Project description:The RADseq technology allows researchers to efficiently develop thousands of polymorphic loci across multiple individuals with little or no prior information on the genome. However, many questions remain about the biases inherent to this technology. Notably, sequence misalignments arising from paralogy may affect the development of single nucleotide polymorphism (SNP) markers and the estimation of genetic diversity.

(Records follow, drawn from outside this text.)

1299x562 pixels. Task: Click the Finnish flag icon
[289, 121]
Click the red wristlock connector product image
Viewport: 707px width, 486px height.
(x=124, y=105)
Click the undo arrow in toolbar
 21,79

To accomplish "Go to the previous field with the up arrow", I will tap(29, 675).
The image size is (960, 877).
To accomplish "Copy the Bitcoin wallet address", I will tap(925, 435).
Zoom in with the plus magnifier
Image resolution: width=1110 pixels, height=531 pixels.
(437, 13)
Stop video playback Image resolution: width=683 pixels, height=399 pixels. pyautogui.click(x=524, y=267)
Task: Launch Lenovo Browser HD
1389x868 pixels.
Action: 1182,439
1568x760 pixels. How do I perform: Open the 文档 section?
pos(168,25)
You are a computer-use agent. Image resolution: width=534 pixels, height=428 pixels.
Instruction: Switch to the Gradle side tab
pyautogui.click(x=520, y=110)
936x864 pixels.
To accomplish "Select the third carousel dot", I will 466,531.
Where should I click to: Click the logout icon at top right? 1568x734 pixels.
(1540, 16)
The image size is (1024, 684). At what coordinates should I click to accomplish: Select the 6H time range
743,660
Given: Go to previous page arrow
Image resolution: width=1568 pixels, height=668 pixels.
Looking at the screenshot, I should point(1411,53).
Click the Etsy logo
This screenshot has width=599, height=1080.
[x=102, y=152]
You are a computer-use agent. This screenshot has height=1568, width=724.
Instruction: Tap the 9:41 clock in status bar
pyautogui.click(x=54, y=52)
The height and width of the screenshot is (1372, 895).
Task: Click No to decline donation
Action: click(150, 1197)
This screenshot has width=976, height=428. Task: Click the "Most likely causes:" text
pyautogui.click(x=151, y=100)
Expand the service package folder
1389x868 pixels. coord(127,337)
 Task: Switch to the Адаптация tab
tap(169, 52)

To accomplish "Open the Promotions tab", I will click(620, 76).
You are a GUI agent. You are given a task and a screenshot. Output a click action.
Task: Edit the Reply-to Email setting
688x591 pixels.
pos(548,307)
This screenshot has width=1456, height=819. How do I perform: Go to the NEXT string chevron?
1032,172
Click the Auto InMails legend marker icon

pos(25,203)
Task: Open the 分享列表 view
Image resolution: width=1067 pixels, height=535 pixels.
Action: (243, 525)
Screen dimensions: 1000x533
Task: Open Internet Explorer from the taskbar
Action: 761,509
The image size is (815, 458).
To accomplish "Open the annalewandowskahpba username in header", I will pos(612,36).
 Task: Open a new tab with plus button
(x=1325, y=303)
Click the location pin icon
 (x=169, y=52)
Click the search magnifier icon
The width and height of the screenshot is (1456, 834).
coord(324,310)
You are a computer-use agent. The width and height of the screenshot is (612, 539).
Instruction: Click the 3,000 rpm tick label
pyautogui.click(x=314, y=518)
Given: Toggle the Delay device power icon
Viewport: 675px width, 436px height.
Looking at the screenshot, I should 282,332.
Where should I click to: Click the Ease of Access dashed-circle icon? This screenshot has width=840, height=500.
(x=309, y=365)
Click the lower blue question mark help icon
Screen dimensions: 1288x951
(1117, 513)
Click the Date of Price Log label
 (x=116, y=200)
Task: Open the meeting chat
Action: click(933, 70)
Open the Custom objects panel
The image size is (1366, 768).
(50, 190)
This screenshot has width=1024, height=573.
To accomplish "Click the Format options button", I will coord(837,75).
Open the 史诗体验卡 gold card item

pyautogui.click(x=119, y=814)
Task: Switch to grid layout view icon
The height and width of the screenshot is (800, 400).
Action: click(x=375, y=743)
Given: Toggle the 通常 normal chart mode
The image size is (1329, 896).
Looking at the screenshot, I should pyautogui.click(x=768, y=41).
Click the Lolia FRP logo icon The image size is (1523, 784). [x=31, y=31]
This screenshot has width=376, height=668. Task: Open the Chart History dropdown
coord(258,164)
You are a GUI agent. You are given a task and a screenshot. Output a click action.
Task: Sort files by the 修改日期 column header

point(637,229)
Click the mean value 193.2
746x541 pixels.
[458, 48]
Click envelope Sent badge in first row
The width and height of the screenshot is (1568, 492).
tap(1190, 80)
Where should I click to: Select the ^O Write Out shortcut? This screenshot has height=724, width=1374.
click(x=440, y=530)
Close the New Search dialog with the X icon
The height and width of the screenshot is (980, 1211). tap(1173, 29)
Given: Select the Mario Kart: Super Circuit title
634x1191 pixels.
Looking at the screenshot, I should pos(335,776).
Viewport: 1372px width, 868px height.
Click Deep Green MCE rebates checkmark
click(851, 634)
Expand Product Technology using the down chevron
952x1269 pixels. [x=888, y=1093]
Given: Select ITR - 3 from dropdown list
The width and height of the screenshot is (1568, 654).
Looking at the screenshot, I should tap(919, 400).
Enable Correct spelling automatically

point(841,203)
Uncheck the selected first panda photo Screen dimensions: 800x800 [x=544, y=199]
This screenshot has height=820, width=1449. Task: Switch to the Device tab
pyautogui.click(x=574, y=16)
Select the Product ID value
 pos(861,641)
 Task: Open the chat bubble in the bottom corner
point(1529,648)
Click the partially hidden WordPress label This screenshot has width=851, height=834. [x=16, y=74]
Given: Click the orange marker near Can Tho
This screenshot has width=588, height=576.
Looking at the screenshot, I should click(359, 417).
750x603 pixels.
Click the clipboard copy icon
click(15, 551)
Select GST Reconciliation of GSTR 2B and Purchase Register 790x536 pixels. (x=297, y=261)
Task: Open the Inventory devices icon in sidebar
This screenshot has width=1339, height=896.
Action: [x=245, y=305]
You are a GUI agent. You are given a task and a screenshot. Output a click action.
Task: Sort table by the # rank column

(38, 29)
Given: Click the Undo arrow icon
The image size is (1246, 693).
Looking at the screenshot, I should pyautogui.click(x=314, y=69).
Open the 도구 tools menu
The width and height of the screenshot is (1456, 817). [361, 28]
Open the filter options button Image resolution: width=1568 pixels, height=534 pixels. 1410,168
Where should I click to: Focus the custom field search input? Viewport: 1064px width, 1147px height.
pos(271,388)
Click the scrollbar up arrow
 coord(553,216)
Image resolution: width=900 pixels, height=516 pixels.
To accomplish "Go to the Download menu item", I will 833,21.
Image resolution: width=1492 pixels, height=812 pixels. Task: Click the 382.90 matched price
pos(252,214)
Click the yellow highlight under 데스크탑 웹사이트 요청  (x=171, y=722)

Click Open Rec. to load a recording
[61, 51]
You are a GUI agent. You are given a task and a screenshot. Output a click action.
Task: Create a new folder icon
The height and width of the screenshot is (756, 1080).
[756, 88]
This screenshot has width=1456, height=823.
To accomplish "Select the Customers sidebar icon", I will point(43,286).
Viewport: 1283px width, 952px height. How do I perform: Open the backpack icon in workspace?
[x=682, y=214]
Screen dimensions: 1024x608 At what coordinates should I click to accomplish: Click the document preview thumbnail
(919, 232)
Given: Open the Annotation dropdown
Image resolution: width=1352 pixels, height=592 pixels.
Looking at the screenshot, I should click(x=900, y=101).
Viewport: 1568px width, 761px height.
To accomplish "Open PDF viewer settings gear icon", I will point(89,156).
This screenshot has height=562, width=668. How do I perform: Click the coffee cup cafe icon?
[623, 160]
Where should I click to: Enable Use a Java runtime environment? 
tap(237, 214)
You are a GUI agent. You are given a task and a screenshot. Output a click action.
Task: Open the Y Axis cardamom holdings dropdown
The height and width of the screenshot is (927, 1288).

We evaluated the impact of putative paralog loci on genetic diversity estimation during the development of SNPs from a RADseq dataset for the nonmodel tree species Robinia pseudoacacia L. We sequenced nine genotypes and analyzed the frequency of putative paralogous RAD loci as a function of both the depth of coverage and the mismatch threshold allowed between loci. Putative paralogy was detected in a very variable number of loci, from 1% to more than 20%, with the depth of coverage having a major influence on the result. Putative paralogy artificially increased the observed degree of polymorphism and resulting estimates of diversity. The choice of the depth of coverage also affected diversity estimation and SNP validation: A low threshold decreased the chances of detecting minor alleles while a high threshold increased allelic dropout. SNP validation was better for the low threshold (4×) than for the high threshold (18×) we tested. Using the strategy developed here, we were able to validate more than 80% of the SNPs tested by means of individual genotyping, resulting in a readily usable set of 330 SNPs, suitable for use in population genetics applications.